What's wrong with this headline: "Exxon Posts Its 2nd-Best Quarter, But It's Not Enough for Wall St."?
Well, the headline is fine, journalistically speaking - actually it makes quite a point. And the point is what's wrong: As Americans around the country are gasping at the gas pump - not from the fumes but from the astronomically soaring prices - Exxon Mobil on May 1 reported the second-highest quarterly profits in its history ... and Wall Street investors were disappointed.
What's wrong is all about capitalism. The article, in the New York Times business section, goes on to quote financial analysts saying things like:
"Investment comes down to expectations, and the expectations were pretty high, especially after BP and Shell reported pretty good outlooks. And Exxon didn't quite deliver."
And:
"The market wants growth, growth and growth."
- that one was from an analyst at Deutsche Bank.
When I filled up my car on Saturday the woman at the next pump turned my way with a sigh and a grimace and said, "I told my kids we're just not going anywhere. We're going to be staying home." I don't think there's too much growth in her family's economy, or in yours or mine.

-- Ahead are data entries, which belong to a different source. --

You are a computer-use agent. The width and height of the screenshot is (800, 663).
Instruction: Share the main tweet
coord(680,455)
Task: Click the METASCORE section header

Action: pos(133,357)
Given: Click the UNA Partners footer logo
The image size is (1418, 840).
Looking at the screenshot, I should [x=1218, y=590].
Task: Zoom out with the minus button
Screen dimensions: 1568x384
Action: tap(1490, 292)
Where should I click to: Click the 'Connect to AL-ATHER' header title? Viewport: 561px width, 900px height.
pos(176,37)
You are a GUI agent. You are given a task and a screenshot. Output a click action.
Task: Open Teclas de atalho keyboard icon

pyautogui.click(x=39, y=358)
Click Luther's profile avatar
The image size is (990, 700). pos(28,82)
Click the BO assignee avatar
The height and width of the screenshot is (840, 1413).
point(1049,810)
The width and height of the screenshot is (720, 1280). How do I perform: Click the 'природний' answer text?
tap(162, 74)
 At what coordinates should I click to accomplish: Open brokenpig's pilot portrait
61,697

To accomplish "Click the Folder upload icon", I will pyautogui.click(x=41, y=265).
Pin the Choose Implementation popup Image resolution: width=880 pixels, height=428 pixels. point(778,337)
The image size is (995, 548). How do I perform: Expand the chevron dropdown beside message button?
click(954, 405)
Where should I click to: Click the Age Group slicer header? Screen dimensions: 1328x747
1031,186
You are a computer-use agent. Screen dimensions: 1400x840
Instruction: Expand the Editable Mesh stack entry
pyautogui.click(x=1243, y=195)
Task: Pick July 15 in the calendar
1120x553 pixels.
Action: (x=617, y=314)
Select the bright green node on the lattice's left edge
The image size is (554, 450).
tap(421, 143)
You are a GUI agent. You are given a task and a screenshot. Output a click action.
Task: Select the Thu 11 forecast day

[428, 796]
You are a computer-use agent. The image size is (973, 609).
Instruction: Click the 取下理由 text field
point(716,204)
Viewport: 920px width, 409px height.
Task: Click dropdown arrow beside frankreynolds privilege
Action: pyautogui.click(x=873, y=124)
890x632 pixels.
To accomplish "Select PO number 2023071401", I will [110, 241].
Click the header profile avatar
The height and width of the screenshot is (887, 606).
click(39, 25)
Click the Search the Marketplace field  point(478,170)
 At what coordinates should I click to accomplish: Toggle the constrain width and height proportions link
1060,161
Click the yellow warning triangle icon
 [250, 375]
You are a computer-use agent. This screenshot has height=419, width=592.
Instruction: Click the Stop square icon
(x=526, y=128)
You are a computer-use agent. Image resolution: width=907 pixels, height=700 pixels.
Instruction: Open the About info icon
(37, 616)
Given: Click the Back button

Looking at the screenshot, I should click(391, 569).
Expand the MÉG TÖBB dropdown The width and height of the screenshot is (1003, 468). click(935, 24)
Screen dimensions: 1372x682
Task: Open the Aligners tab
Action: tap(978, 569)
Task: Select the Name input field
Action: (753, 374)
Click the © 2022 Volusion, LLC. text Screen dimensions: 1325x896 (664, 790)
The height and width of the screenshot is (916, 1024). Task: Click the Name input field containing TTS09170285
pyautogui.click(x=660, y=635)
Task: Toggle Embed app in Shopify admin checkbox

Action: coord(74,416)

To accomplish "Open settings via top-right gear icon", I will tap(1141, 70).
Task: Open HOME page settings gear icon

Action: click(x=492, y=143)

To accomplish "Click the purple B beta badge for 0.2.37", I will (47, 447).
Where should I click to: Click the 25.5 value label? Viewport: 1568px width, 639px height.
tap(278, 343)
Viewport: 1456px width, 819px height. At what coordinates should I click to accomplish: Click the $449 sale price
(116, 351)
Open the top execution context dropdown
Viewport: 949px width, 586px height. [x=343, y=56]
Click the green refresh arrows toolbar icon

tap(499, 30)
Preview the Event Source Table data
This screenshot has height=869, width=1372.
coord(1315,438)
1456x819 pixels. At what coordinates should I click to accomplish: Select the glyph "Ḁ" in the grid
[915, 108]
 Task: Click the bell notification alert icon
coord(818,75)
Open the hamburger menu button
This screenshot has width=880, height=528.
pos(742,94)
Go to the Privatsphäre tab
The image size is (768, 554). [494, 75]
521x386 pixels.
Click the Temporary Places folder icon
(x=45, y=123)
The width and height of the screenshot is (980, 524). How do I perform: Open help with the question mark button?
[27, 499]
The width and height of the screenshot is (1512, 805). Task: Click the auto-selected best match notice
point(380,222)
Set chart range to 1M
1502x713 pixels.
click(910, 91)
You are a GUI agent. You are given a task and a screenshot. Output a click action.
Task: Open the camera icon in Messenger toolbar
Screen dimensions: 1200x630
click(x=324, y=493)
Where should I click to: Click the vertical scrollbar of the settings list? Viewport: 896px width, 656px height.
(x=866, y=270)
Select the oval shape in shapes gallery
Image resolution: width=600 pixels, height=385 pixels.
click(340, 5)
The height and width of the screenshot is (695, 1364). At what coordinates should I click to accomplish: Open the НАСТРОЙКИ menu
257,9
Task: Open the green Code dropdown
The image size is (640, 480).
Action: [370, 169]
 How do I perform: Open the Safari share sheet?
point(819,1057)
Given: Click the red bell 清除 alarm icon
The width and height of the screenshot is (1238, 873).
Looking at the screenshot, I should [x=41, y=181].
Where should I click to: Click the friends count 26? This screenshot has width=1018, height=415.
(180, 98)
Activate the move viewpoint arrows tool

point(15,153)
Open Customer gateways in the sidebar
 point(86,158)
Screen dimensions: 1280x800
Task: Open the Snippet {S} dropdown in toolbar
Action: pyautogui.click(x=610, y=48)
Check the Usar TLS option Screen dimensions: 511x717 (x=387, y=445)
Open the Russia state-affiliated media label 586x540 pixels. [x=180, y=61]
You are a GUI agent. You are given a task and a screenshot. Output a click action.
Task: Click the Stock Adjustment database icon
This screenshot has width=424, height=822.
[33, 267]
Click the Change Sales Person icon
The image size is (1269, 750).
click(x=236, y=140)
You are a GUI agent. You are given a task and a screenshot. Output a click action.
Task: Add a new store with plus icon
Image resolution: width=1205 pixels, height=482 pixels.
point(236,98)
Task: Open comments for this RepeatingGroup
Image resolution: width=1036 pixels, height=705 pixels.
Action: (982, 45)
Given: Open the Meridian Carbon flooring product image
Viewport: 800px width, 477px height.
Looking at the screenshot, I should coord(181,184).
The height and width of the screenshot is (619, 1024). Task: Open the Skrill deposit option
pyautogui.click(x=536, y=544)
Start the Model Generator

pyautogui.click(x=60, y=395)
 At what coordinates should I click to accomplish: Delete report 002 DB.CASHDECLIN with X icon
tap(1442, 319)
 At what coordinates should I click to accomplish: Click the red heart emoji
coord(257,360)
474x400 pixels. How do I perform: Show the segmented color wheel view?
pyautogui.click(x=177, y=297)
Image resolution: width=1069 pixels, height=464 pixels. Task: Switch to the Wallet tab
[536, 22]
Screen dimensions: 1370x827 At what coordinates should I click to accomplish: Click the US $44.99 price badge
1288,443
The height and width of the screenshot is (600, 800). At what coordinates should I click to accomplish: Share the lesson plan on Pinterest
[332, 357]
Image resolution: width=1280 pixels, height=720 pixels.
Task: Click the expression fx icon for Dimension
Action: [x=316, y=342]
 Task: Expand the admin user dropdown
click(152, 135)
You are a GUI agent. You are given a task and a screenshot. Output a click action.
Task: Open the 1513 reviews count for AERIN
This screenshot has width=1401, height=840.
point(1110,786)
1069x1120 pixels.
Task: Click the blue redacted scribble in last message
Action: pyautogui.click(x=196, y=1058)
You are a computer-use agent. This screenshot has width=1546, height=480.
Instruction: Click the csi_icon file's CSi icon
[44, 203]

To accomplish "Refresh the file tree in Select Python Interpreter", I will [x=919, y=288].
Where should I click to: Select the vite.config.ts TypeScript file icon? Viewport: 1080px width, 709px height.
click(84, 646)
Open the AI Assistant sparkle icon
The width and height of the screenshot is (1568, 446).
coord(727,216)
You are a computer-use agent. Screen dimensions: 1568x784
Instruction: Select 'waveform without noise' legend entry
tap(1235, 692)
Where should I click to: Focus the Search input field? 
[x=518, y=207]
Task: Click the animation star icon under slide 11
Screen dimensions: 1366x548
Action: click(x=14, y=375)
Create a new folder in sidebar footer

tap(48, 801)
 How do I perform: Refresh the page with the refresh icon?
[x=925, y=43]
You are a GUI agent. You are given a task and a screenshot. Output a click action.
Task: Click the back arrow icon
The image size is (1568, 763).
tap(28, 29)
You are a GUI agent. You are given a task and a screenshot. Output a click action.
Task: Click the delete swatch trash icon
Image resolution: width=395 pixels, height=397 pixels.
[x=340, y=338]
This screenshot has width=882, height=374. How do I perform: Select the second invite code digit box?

If we are concerned about the health of our economy, we have to be concerned about growth in the economies of working class America and about growth in sustainable human economies that are in sync with nature.
Exxon's "growth" - and BP's, Shell's, Chevron's, etc. - is coming at the expense of their own workers who create the profits, of folks like the woman at my local gas station and everyone else whose paycheck, if they have one, can't keep up with the soaring prices, and of our planet which is reeling under the impact of fossil-fuel-produced climate change.
What it demonstrates is how capitalism is outliving its usefulness.